● Problem details
Rewrite the items from the line containing "1157x668 pixels." through the end of the items, changing "comment box" to "comment field" and leaving everything else as it is. Leave the pictures out of your answer.

● Data rows
## Begin
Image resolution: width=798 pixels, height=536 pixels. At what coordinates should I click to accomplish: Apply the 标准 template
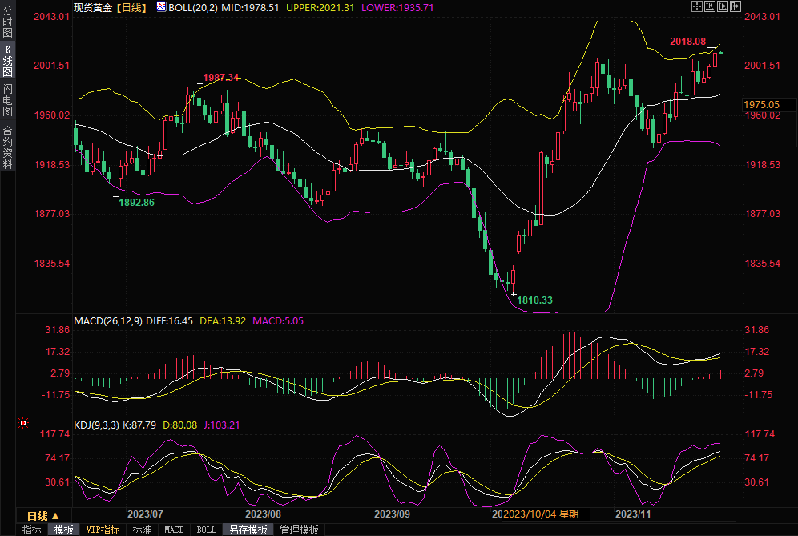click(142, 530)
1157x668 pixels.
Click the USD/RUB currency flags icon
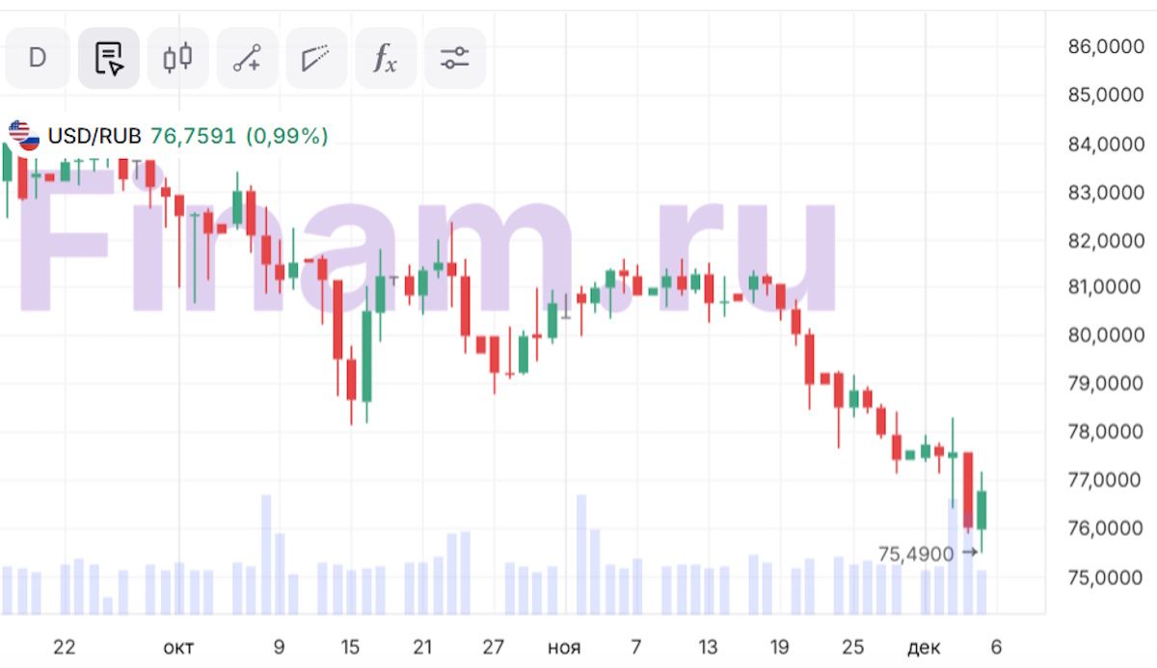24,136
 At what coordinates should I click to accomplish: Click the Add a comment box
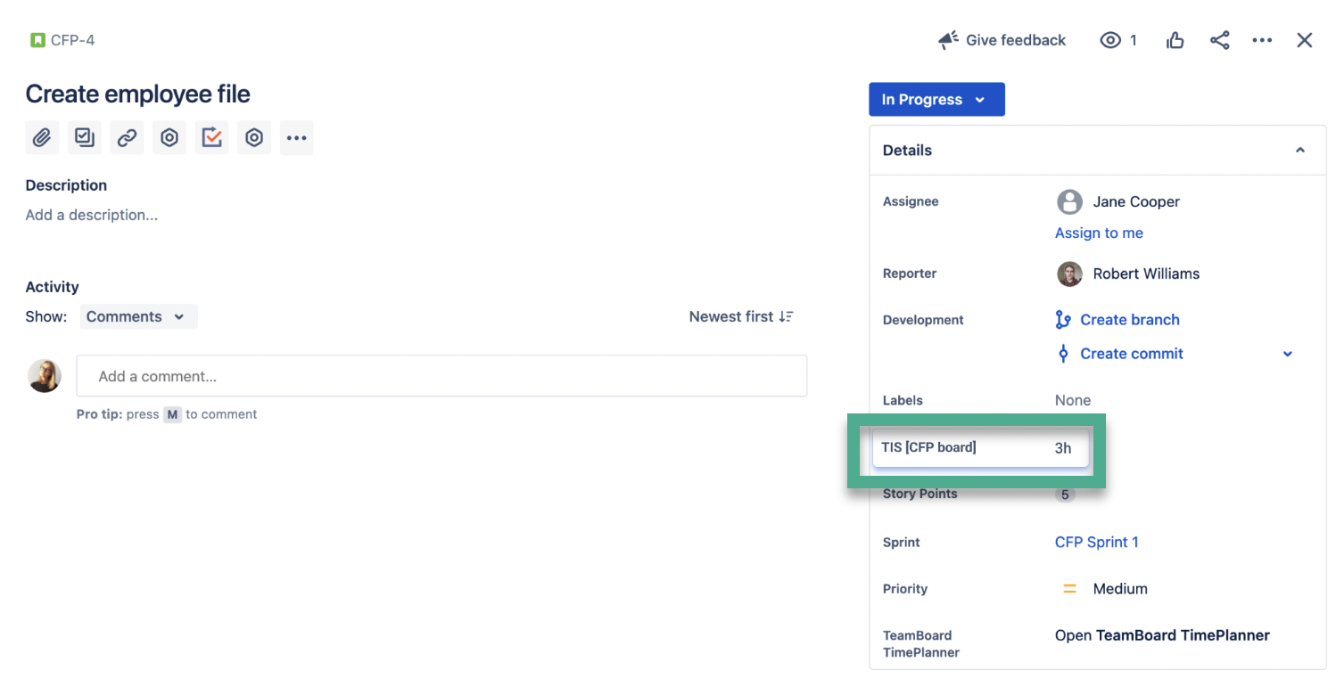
## End
● Output of the exercise
1157x668 pixels.
Click the USD/RUB currency flags icon
24,136
 At what coordinates should I click to accomplish: Click the Add a comment field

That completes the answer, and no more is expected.